Tips for falling asleep easier
Are you at your wit’s end because the quality of your sleep has been deteriorating lately? Suffering through a period where you are unable to sleep more than a few hours a night will take its toll on your physical and mental health, so it’s important to take steps to address this problem promptly.
While you should consult a doctor prior as well, we think that these tips for falling asleep easier will help bring you closer to resuming a healthy sleep schedule…
1) Set up your room to encourage an environment conducive to sleeping
If you want to get a better night’s rest, start by setting up an environment that encourages this state.
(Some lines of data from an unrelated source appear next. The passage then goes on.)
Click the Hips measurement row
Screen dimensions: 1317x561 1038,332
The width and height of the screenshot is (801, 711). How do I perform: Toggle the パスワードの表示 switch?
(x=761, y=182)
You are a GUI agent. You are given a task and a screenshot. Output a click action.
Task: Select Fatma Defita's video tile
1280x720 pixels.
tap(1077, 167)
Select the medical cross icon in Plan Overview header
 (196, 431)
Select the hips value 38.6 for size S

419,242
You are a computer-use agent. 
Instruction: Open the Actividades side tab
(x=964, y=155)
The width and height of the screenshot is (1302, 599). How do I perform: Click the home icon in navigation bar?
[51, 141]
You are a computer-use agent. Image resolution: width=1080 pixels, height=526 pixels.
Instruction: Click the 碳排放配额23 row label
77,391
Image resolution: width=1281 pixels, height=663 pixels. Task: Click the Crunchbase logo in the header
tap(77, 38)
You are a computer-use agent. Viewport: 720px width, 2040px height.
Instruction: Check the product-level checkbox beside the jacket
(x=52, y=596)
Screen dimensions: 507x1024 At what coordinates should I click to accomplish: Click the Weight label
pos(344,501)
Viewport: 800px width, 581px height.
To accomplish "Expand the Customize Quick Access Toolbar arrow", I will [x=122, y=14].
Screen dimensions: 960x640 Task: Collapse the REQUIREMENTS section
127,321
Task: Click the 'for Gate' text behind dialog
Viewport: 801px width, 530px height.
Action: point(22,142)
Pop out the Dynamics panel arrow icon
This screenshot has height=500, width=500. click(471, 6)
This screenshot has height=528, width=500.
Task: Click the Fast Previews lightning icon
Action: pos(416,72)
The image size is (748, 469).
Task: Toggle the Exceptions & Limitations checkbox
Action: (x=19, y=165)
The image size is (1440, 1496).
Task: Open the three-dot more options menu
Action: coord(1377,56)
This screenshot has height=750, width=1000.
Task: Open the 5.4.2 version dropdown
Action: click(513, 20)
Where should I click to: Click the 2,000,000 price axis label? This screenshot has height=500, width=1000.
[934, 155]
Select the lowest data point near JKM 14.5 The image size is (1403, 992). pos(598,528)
In order to create a bedroom that helps you fall asleep faster, you’ll want a space that is darker, cooler and quieter than it is presently.
Getting blackout curtains, ensuring your windows are double or triple paned (these do a better job at keeping external noise out) and installing climate control improvements will tick off all these boxes.
With regards to temperature, keeping your environment between 60 to 68 degrees Fahrenheit (16 to 20 degrees Celsius) will induce sleep more effectively than warmer air.
If you are having a hard time adjusting to cooler temps, throw an extra blanket or two on top of your current bedding setup.
2) Eat certain foods that make you sleepy
The meals you eat will also influence whether you have an easy time falling asleep later in the evening; in a recent blogpost from Bedstar, it was found that foods high in tryptophan were highly effective for inducing a restful state.
Found in foods as diverse as turkey, bananas, and almonds, there are a variety of ways you can eat your way to a good night’s rest.
3) Count backwards from 99, and other mind tricks that will help you nod off
Many people have difficulty slipping into a blissful slumber due to a mental state known as “monkey mind”.
Hopscotching from one stressful thought or frustration to another, their overactive imaginations lack the discipline required to allow the body to get the rejuvenation it needs.
You can keep your mind on a short leash by focusing on something boring and simple-minded … like counting backwards from 99.
It sounds silly, but it works for many people. Fixating on the color black – and nothing else – in your mind’s eye is another example of this.
4) Avoid exercise three hours prior to bedtime
While exercise is something that most of us need to do on a more frequent basis, try to avoid scheduling it within three hours of your bed time.
Adrenaline and other hormones produced from physical activity keep you alert up to three hours after its conclusion, so be sure to schedule that run or trip to the gym in the morning or immediately after work.